:: SOURCE ::

In the method of the invention, energy is imparted to an α-phase PVF2 surface by a series of viscoelastic collisions of the surface and other objects. The result is a conversion of the impacted PVF2 surface from α-phase to β-phase. The collisions have a total energy of from about 5×104 to about 5×105 Joules/kilogram of PVF2. The energy is applied to the PVF2 at a rate of from about 5 to about 500 Watts/kilogram of PVF2.
The conversion of α-phase PVF2 to β-phase can be detected by a variety of techniques. For example, techniques suitable for use on a PVF2 coated particulate include x-ray diffraction at a suitable glancing angle and Fourier Transform Infrared Spectroscopy.
The PVF2 surface can be a coating on a particulate material, or can be the coating on a panel or component made of another material, or can be the surface layer of a PVF2 structural component.

:::

[ACTIONS TO TAKE]
1 – According to the PVF2 phase-conversion text, which two techniques are suitable for detecting the conversion on a PVF2 coated particulate?
2 – Rewrite the paragraph of the PVF2 phase-conversion text that begins "The PVF2 surface can be" as a bulleted list, keeping its main facts.
3 – Write a continuation of the PVF2 phase-conversion text, starting after its final sentence.

:: LISTED RECORDS ::

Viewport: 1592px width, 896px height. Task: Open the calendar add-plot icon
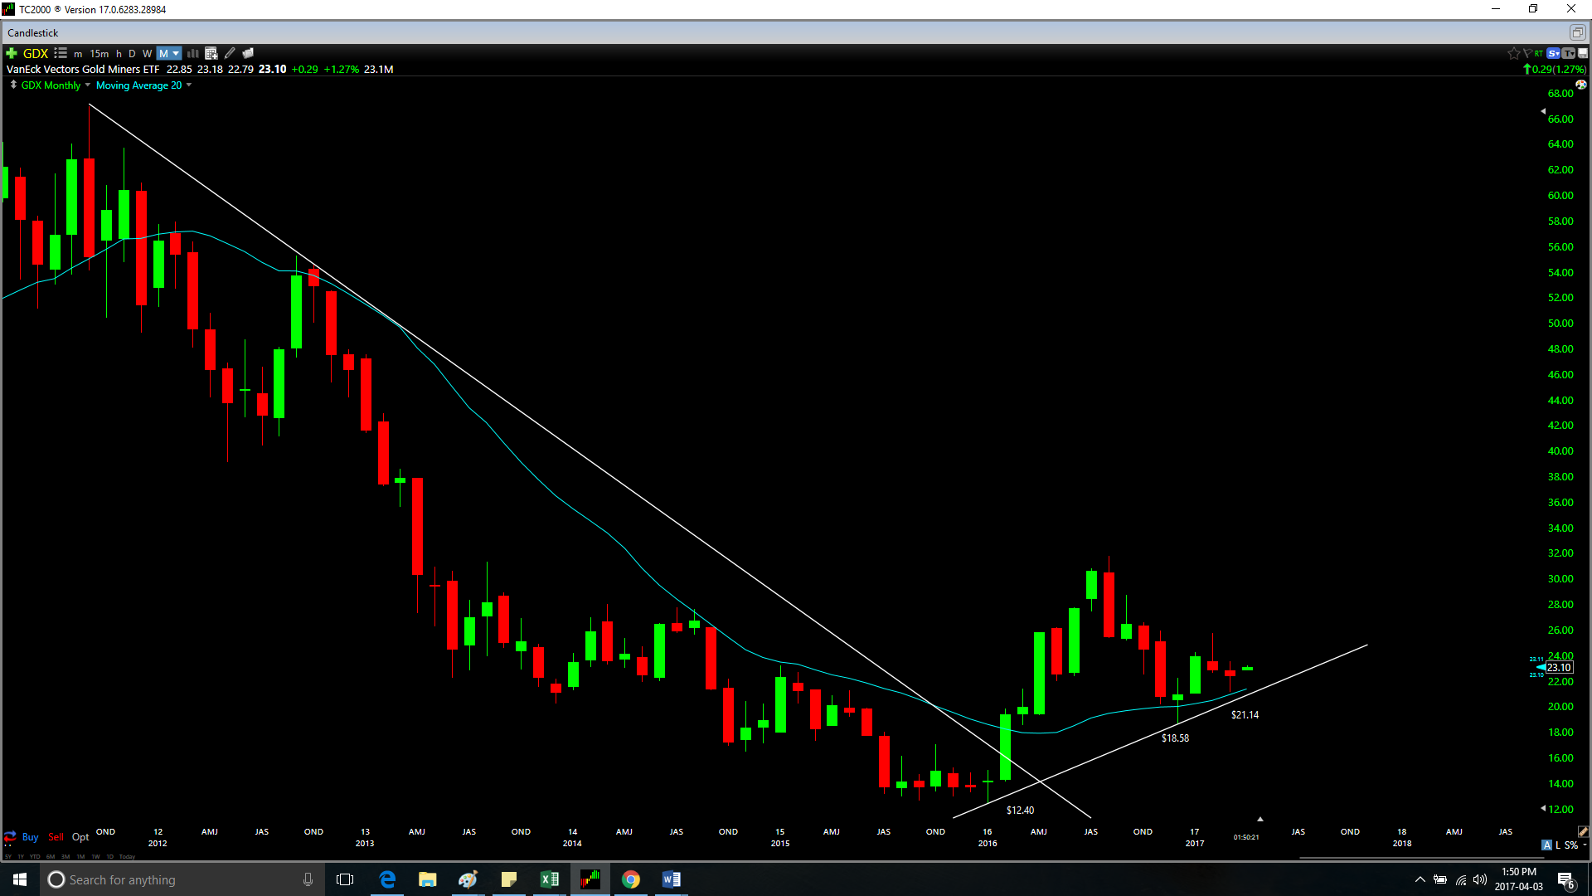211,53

:::
:: LISTED RECORDS ::

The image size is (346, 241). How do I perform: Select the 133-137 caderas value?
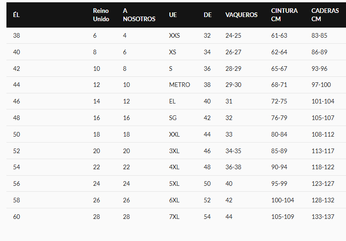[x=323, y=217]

:::

[TASK-BY-TASK RESULTS]
1 – X-ray diffraction at a suitable glancing angle and Fourier Transform Infrared Spectroscopy.

2 –
The PVF2 surface can be:
- a coating on a particulate material
- the coating on a panel or component made of another material
- the surface layer of a PVF2 structural component

3 –
The PVF2 coating can be uniform, or discontinuous. The PVF2 coating can also consist of crystalline PVF2 regions within a coating of non-uniform composition. The remainder such a non-uniform coating can be selected from a wide variety of crystalline or amorphous polymers, as long as PVF2 rich regions are present. These PVF2 rich regions may or may not consist of discrete domains. The additional polymer should not deleteriously interfere with the intended characteristics of a resulting product. For example, a low Tg polymer could cause unacceptable clumping of a coated particulate. Examples of suitable coatings include: poly(methylmethacrylate) (PMMA), poly (styrene), poly(siloxanes), silsesquioxanes, and poly(tetrafluroethelyne).
The manner in which the energy is supplied to the PVF2 surface, the nature of the viscoelastic collisions, depends upon the physical configuration of the PVF2 surface. For example, a large component coated with PVF2 can be impacted with a high velocity flow of particulate, or beads, or the like. This is generally comparable to a variety of well-known procedures, for example, shot-peening; and details of suitable techniques are well-known to those of skill in the art of surface treatment.
With a coated particulate, collisional energy can be supplied by impacting particles against each other. A variety of pulverizing and mixing apparatus, designed to subject particulate materials to high shear, are suitable for this purpose. Examples of such equipment are: Processall mixer (manufactured by Processall Corp. Cincinnati, OH.), high shear blender, fluid energy mill, ball mill. The magnetic particles could also be impacted in a clean developer station removed from a Kodak 1575 Copier-Duplicator (manufactured by Eastman Kodak Company, Rochester, N.Y.) or the equivalent.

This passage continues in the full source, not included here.